Problem to solve >> Without any omission, reproduce the records that follow.

Saved entries
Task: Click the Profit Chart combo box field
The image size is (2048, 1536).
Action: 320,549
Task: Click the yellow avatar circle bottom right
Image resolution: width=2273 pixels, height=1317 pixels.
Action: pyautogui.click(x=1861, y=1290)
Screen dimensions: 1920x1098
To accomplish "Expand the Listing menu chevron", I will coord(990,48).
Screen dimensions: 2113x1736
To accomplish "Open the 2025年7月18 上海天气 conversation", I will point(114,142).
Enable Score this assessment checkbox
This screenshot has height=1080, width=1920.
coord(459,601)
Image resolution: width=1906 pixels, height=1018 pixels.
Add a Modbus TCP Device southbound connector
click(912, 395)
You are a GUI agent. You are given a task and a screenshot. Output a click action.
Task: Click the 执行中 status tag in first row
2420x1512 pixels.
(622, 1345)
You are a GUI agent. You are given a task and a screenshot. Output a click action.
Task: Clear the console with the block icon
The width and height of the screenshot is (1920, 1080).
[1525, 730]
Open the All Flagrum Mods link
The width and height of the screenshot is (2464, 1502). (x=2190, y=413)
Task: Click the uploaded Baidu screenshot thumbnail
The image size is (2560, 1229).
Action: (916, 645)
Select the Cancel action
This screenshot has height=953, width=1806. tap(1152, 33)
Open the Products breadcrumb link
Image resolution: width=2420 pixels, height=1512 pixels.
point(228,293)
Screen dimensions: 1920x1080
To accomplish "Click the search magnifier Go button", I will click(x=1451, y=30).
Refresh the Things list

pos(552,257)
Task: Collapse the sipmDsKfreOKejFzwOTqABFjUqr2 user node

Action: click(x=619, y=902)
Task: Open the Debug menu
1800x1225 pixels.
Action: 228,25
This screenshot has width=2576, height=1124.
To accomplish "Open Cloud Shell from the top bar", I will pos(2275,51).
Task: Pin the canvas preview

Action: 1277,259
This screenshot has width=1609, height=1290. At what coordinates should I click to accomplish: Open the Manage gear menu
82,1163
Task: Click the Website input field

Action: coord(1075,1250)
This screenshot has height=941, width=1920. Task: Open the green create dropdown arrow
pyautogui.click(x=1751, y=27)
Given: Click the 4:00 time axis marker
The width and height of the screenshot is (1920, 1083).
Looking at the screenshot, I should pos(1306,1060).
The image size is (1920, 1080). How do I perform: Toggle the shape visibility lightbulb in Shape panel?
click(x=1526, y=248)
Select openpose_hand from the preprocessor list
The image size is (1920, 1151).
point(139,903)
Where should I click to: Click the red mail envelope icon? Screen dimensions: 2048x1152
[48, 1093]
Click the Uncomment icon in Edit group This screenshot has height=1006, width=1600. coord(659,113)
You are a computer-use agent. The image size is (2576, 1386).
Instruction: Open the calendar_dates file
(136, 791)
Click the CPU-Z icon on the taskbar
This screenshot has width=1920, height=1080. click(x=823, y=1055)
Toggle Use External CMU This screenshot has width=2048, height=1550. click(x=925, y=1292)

Exercise solution >>
Task: Click the Profit Chart combo box field
The image size is (2048, 1536).
Action: 320,549
Task: Click the yellow avatar circle bottom right
Image resolution: width=2273 pixels, height=1317 pixels.
Action: pyautogui.click(x=1861, y=1290)
Screen dimensions: 1920x1098
To accomplish "Expand the Listing menu chevron", I will coord(990,48).
Screen dimensions: 2113x1736
To accomplish "Open the 2025年7月18 上海天气 conversation", I will point(114,142).
Enable Score this assessment checkbox
This screenshot has height=1080, width=1920.
coord(459,601)
Image resolution: width=1906 pixels, height=1018 pixels.
Add a Modbus TCP Device southbound connector
click(912, 395)
You are a GUI agent. You are given a task and a screenshot. Output a click action.
Task: Click the 执行中 status tag in first row
2420x1512 pixels.
(622, 1345)
You are a GUI agent. You are given a task and a screenshot. Output a click action.
Task: Clear the console with the block icon
The width and height of the screenshot is (1920, 1080).
[1525, 730]
Open the All Flagrum Mods link
The width and height of the screenshot is (2464, 1502). (x=2190, y=413)
Task: Click the uploaded Baidu screenshot thumbnail
The image size is (2560, 1229).
Action: (916, 645)
Select the Cancel action
This screenshot has height=953, width=1806. tap(1152, 33)
Open the Products breadcrumb link
Image resolution: width=2420 pixels, height=1512 pixels.
point(228,293)
Screen dimensions: 1920x1080
To accomplish "Click the search magnifier Go button", I will click(x=1451, y=30).
Refresh the Things list

pos(552,257)
Task: Collapse the sipmDsKfreOKejFzwOTqABFjUqr2 user node

Action: click(x=619, y=902)
Task: Open the Debug menu
1800x1225 pixels.
Action: 228,25
This screenshot has width=2576, height=1124.
To accomplish "Open Cloud Shell from the top bar", I will pos(2275,51).
Task: Pin the canvas preview

Action: 1277,259
This screenshot has width=1609, height=1290. At what coordinates should I click to accomplish: Open the Manage gear menu
82,1163
Task: Click the Website input field

Action: coord(1075,1250)
This screenshot has height=941, width=1920. Task: Open the green create dropdown arrow
pyautogui.click(x=1751, y=27)
Given: Click the 4:00 time axis marker
The width and height of the screenshot is (1920, 1083).
Looking at the screenshot, I should pos(1306,1060).
The image size is (1920, 1080). How do I perform: Toggle the shape visibility lightbulb in Shape panel?
click(x=1526, y=248)
Select openpose_hand from the preprocessor list
The image size is (1920, 1151).
point(139,903)
Where should I click to: Click the red mail envelope icon? Screen dimensions: 2048x1152
[48, 1093]
Click the Uncomment icon in Edit group This screenshot has height=1006, width=1600. coord(659,113)
You are a computer-use agent. The image size is (2576, 1386).
Instruction: Open the calendar_dates file
(136, 791)
Click the CPU-Z icon on the taskbar
This screenshot has width=1920, height=1080. click(x=823, y=1055)
Toggle Use External CMU This screenshot has width=2048, height=1550. click(x=925, y=1292)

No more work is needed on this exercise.